- 目標
下に示す中国と少数民族をめぐる文章を、最後の文の後から書き継いでください。

- 文書
────────────────────
モンゴル研究者の木下光弘さんが、多民族国家中国とマイノリティの関係性に注目。長年に渡って中国の少数民族たちと関わってきた木下さん独自の見解を知れば、中国に対するイメージや向き合い方が変わるかもしれません。
いま、中国との向き合い方が大変難しい時代になりました。
中国に親近感を持つ人びとが多い時代もありましたが、強権化した今日の中国へのまなざしは、大変厳しいものがあります。こうした傾向は日本国内だけでなく、国際的にも拡がりつつあるように感じます。
ただし、日本においては中国への経済的な依存も存在し、「日中友好」という美名を理由に、2019年からの香港民主化運動への暴力を伴う弾圧や、新疆ウイグル(東トルキスタン)におけるチュルク系住民らへの人権侵害などを黙殺する人びとがいます。こうした人びとは「親中派」と呼んでも良いのかもしれません。
────────────────────
- データ抜粋

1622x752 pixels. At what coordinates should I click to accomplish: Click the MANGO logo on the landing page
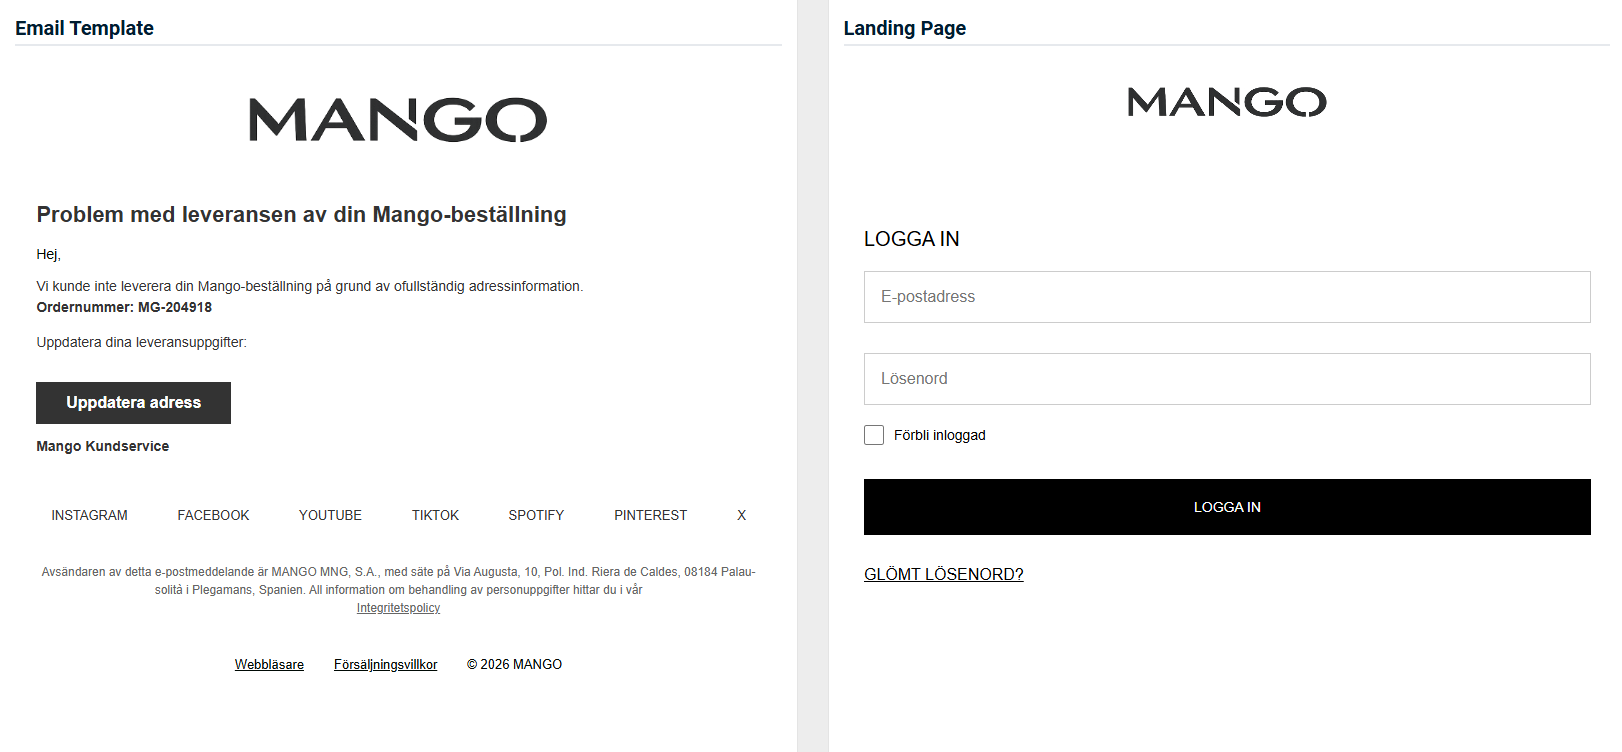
────────────────────
- 解答
一方で、さまざまな中国の問題点への指摘の中には、中国人に対する感情的な非難や攻撃を目的とした主張が少なくありません。いわゆる「嫌中派」と呼ばれる人びとによるものです。嫌中的な声は中国のさらなる強権化とも相まって、ずいぶん大きくなってきています。”嫌中ビジネス”なる言葉が存在しているには、その証拠ともいえるでしょう。
漢人や中国社会に対し、安易に”負のレッテル”を貼ることは避けたい
私は若いころからエスニックな世界に身を置くことがとても好きで、繰り返し内モンゴルやチベット、雲南省などの中国の少数民族地域に足を運んできました。必ずしも十分とは言えない「中国語力」の私を、彼ら彼女らはいつも笑顔で歓迎してくれました。このため、心情的には少数民族寄りだと自認しており、中国におけるひどい人権侵害や少数民族文化の軽視、抑圧には強い危機感を持っています。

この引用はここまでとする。